You are here:
LONG TERM RESPONSE OF RATS TO SINGLE INTRATRACHEAL EXPOSURE OF LIBBY AMPHIBOLE (LA) OR AMOSITE
Citation:
Cyphert, J. M., D. J. Padilla-Carlin, M. SCHLADWEILER, Nyska, A. Nyska, J. H. Shannahan, U. P. KODAVANTI, AND S. H. GAVETT. LONG TERM RESPONSE OF RATS TO SINGLE INTRATRACHEAL EXPOSURE OF LIBBY AMPHIBOLE (LA) OR AMOSITE. Presented at Society of Toxicology (SOT) Annual Meeting, Washington, DC, March 06 - 10, 2011.
Impact/Purpose:
The study shows that amosite and Libby amphibole caused significant differences in collagen deposition, fibrosis development at the same mass dose, 1 and 2 years after intratracheal instillation.
Description:
In former mine workers of Libby, Montana, exposure to amphibole-contaminated vermiculite has been associated with increased incidences of asbestosis and mesothelioma. In this study, we investigated long term effects of Libby amphibole (LA) exposure in a rat model.
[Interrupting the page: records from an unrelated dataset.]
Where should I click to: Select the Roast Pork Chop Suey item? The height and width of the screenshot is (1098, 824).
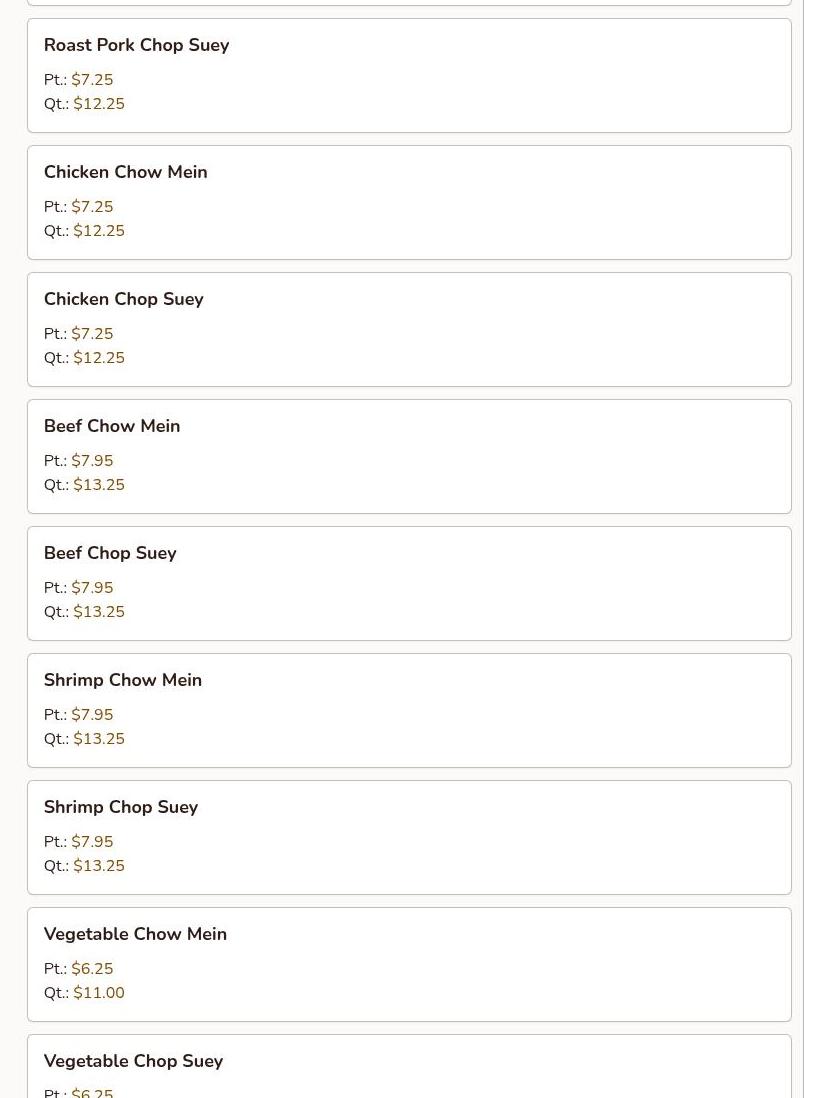point(409,76)
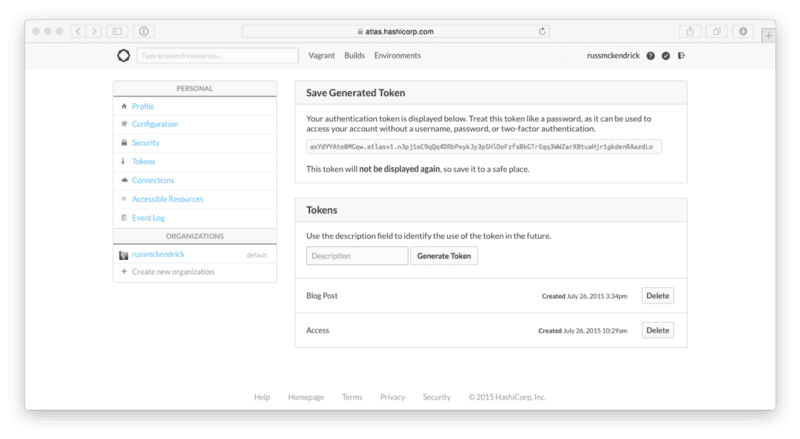Viewport: 800px width, 439px height.
Task: Toggle the Safari sidebar button
Action: (116, 31)
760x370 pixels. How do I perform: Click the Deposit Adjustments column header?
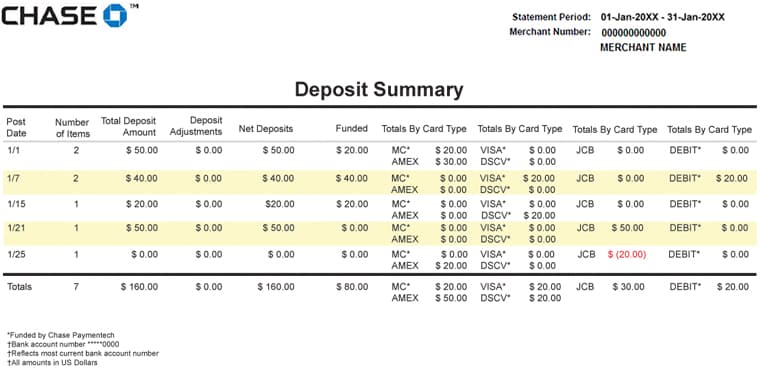196,126
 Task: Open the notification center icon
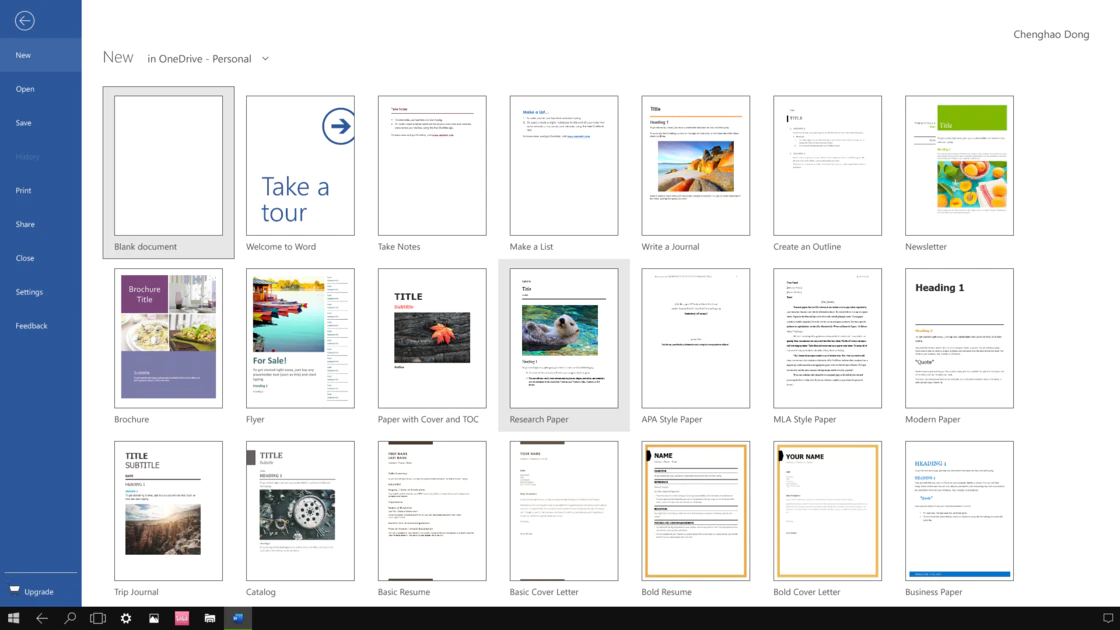point(1107,619)
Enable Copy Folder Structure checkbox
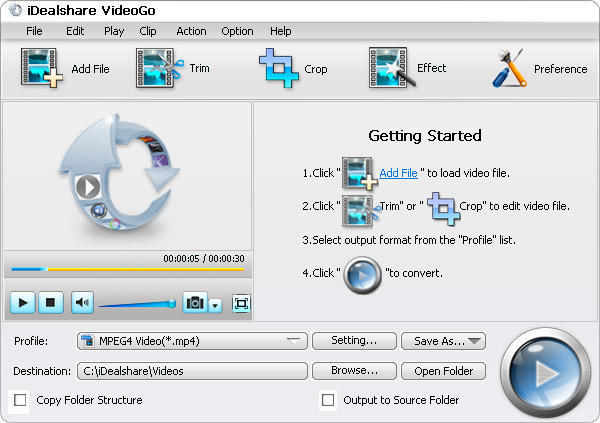Screen dimensions: 600x423 pyautogui.click(x=20, y=400)
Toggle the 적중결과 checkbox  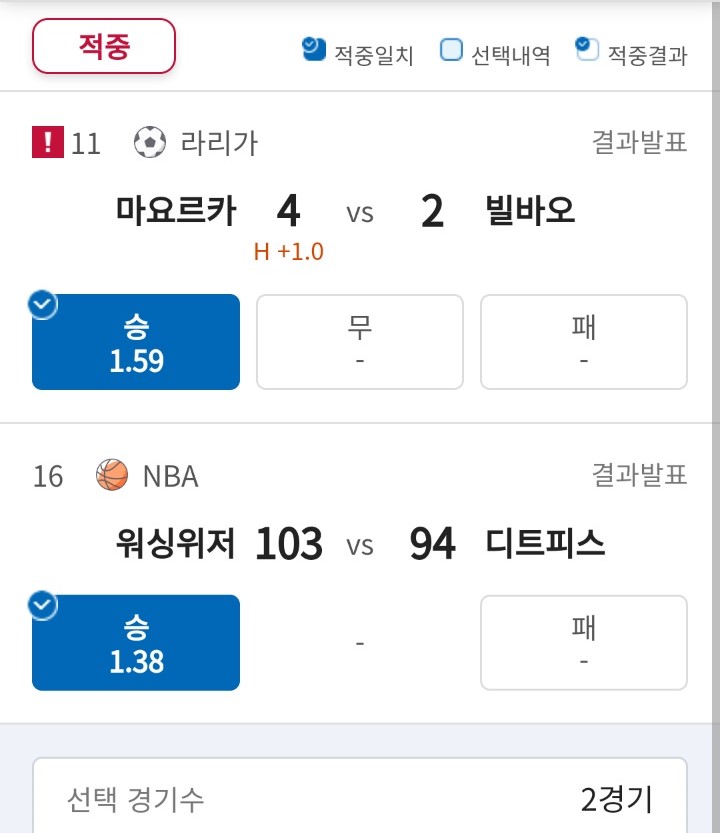point(587,49)
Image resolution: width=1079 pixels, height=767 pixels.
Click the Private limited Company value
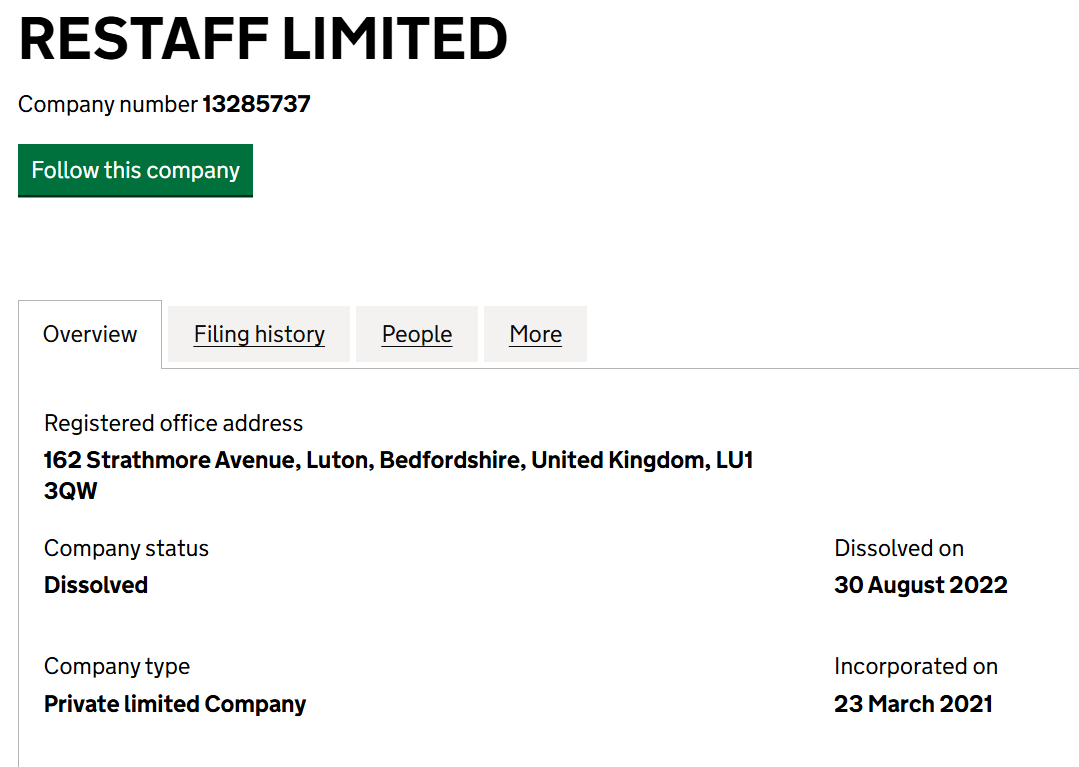tap(175, 704)
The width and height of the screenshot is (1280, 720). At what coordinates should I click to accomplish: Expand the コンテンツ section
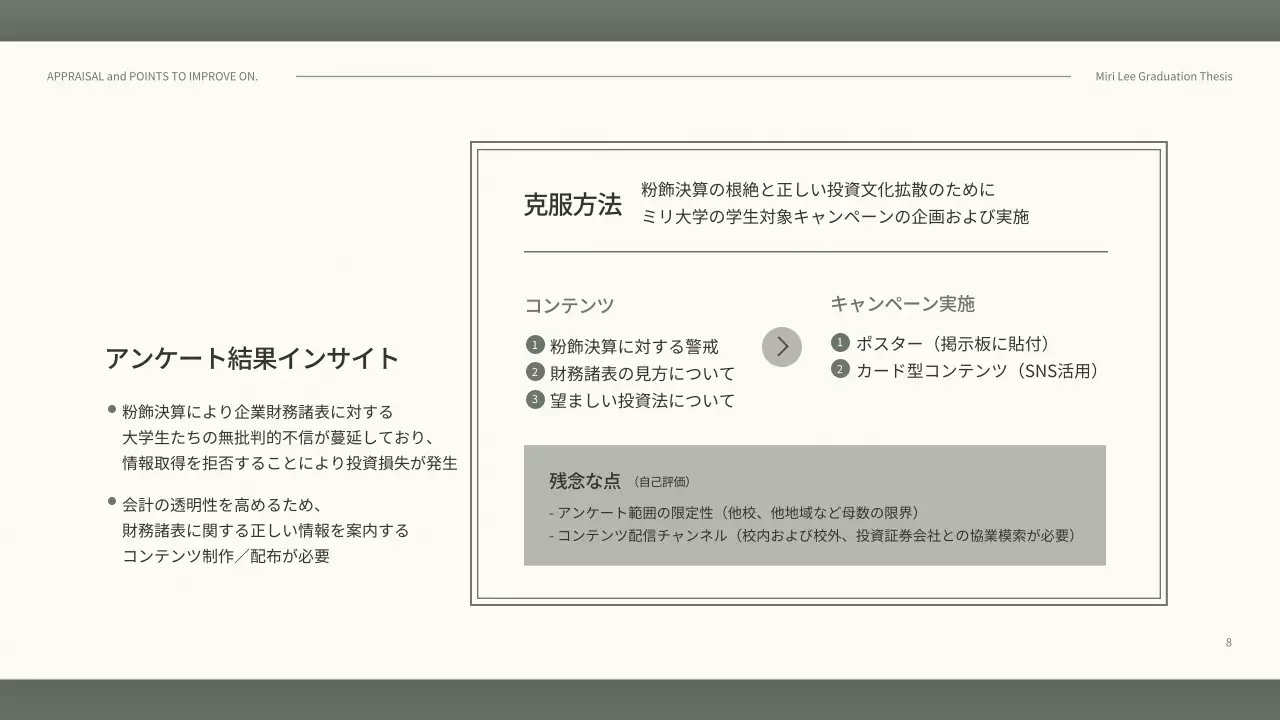point(568,304)
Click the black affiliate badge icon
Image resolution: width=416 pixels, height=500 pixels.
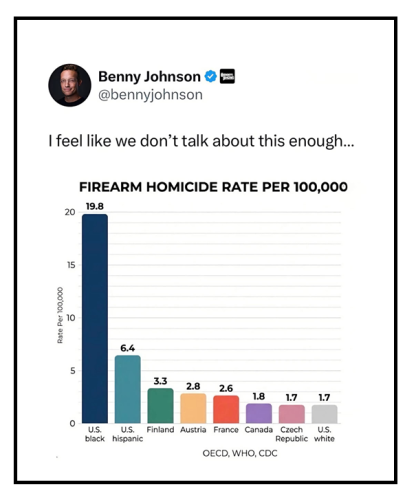click(x=227, y=76)
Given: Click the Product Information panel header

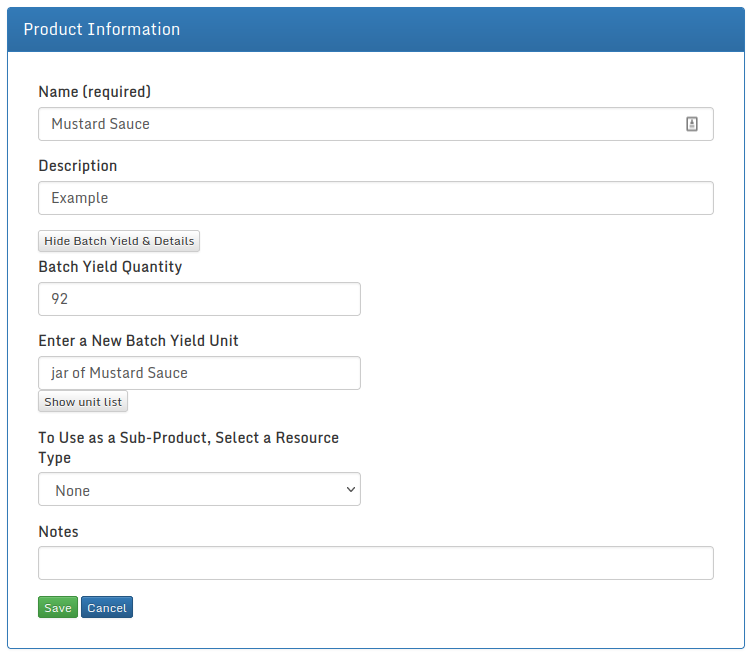Looking at the screenshot, I should pos(376,29).

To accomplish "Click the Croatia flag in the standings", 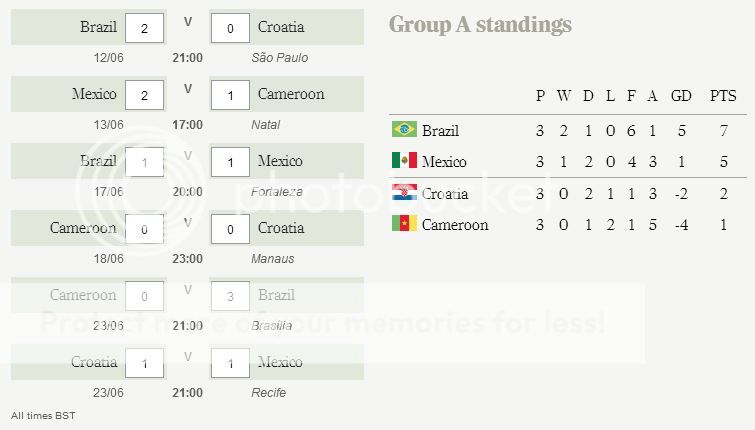I will click(404, 193).
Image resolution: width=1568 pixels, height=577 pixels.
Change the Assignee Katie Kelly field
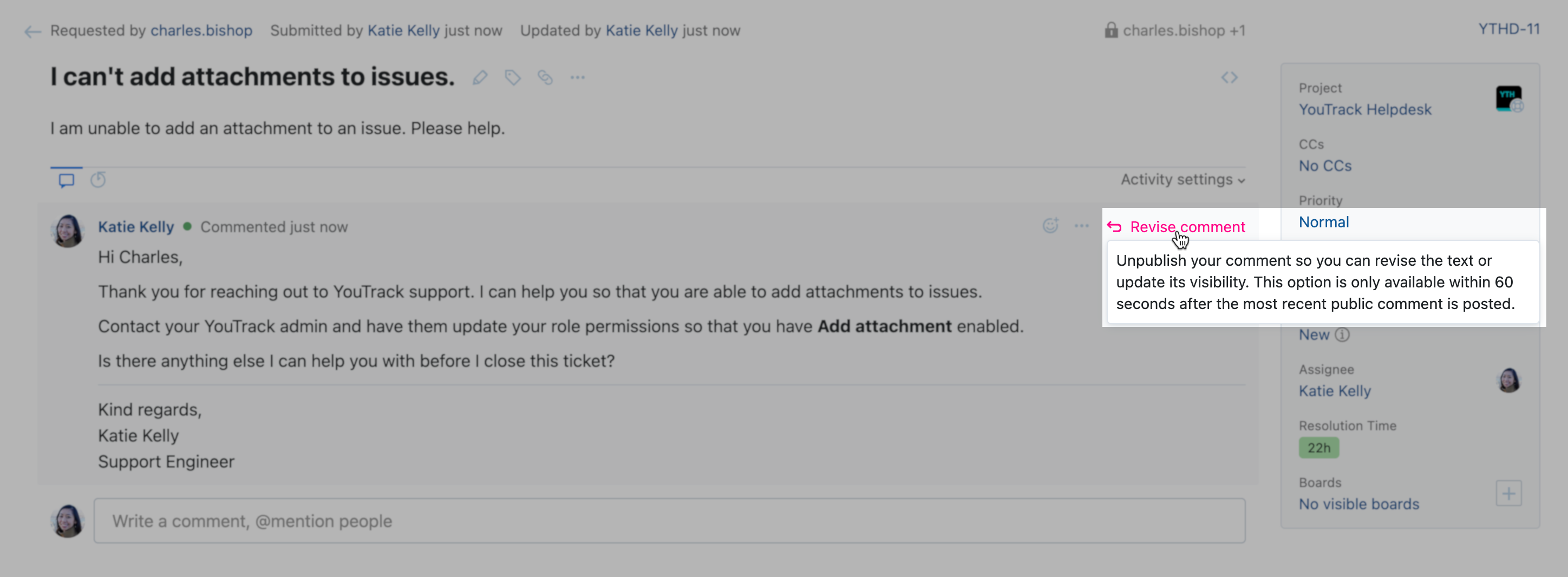(1334, 391)
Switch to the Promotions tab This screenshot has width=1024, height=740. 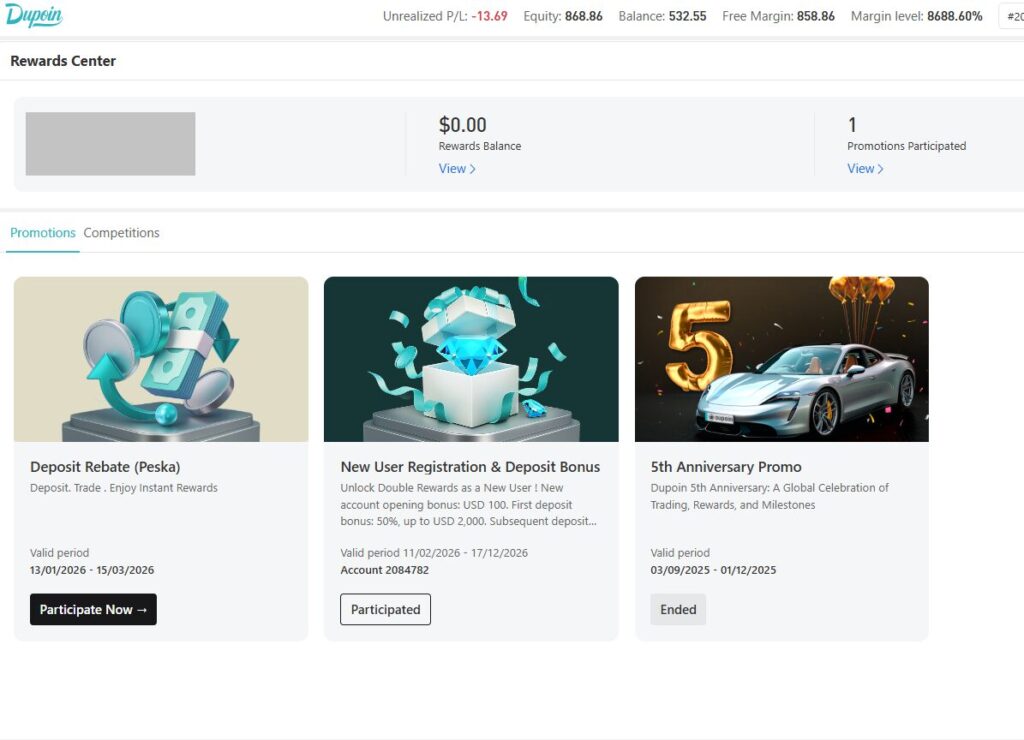point(43,233)
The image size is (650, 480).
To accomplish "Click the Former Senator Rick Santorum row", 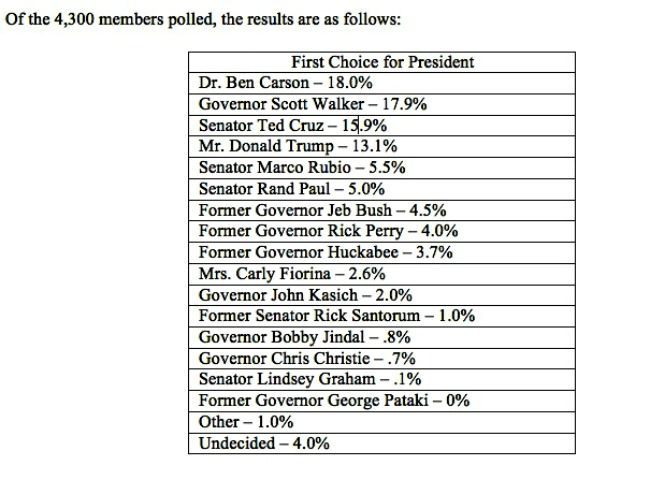I will (x=382, y=316).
Rat respirable fractions of LA and amosite (aerodynamic diameter < 2.5 um) were prepared by water elutriation. Male F344 rats were exposed to single doses of either saline, amosite (0.65 mg/rat), or LA (0.65 or 6.5 mg/rat) by intratracheal instillation. One year after exposure, blood and bronchoalveolar lavage fluid parameters were at control levels, consistent with inflammation in the lungs being specifically intra-alveolar and interstitial. Inflammation was characterized as predominantly macrophage accumulation near terminal and respiratory bronchioles. Two years post-exposure, no potential preneoplastic changes were seen pathologically or in lung biomarker evaluation of any groups. LA caused dose-related increases in multifocal intraalveolar and interstitial accumulation of macrophages and fibroblasts, but little collagen depositon was seen. Amosite caused interstitial nodules composed of fibroblasts and multinucleated giant cells, with significant increases in collagen deposition. Surprisingly, expression of fibrosis markers Col 1A1 and Col 3A1, while trending to increase in all asbestos exposed groups, did not reach statistical significance in amosite exposed rats, suggesting that the fibrosis is no longer active. Conversely, both Col 1A1 and Col 3A1 were significantly elevated in LA-exposed rats indicating that, although no collagen deposition was present histologically at 0.65 rng/rat LA, fibrosis may be initiating at this later stage. These results show that there are significant differences in long term toxicity of LA and amosite administered at the same mass dose. (This abstract does not represent U.S. EPA policy).